Someone texted me the following:

והנני בחור רווק ורציתי לשאול האם יהיה ניתן למצוא לי משפחה שתארח אותי לשישי שבת

Does תארח mean "she (the family) will feed"? If so, is it pronounced te'erakh?

אני מודה לכם מאוד


----------



## slus

Te'areakh = will host from אורח.
BTW the text is very archaic, like in old books.


----------



## Ali Smith

Oh, so it's from pi'el and not qal?
What makes the text sound archaic?


----------



## slus

הנני
בחור
האם
ניתן


----------



## amikama

It's not archaic. The guy tried to write in formal Hebrew.


----------



## bazq

Ali Smith said:


> Oh, so it's from pi'el and not qal?
> What makes the text sound archaic?



Yes it's pi'el.  hi 'erkha - hi te'areakh
But I would have to disagree with slus on this one. Only the הנני instead of אני gives it an "archaic tone". Without it the sentence is just the formal MH you'd expect between strangers.


----------



## Ali Smith

bazq: Thanks, but I don't understand why the future tense isn't _te'arakh_. Why is it _te'are'akh_? I mean, the future from שילח _shilakh_ (past tense of _leshale'akh_ "to expel, to send out, to allow someone to go") is teshalakh, not teshale'akh, isn't it?


----------



## bazq

Ali Smith said:


> bazq: Thanks, but I don't understand why the future tense isn't _te'arakh_. Why is it _te'are'akh_? I mean, the future from שילח _shilakh_ (past tense of _leshale'akh_ "to expel, to send out, to allow someone to go") is teshalakh, not teshale'akh, isn't it?

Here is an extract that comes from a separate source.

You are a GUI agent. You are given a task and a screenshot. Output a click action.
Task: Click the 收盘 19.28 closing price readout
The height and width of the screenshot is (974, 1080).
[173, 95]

Oh te'arakh is correct of course, it's just that most people use te'areakh.
You can hear te'arakh in formal registers.


----------



## Ali Smith

Thanks. By the way, I just checked my textbook. It seems I was wrong about the infinitive of this verb. It's pronounced le'arakh, not le'are'akh, just like the infinitive of shilakh (to let go), which is leshalakh, not leshale'akh.


----------



## utopia

Well, according to verb conjugation boards of the Hebrew Academy the infinitive only LEAREAKH.


----------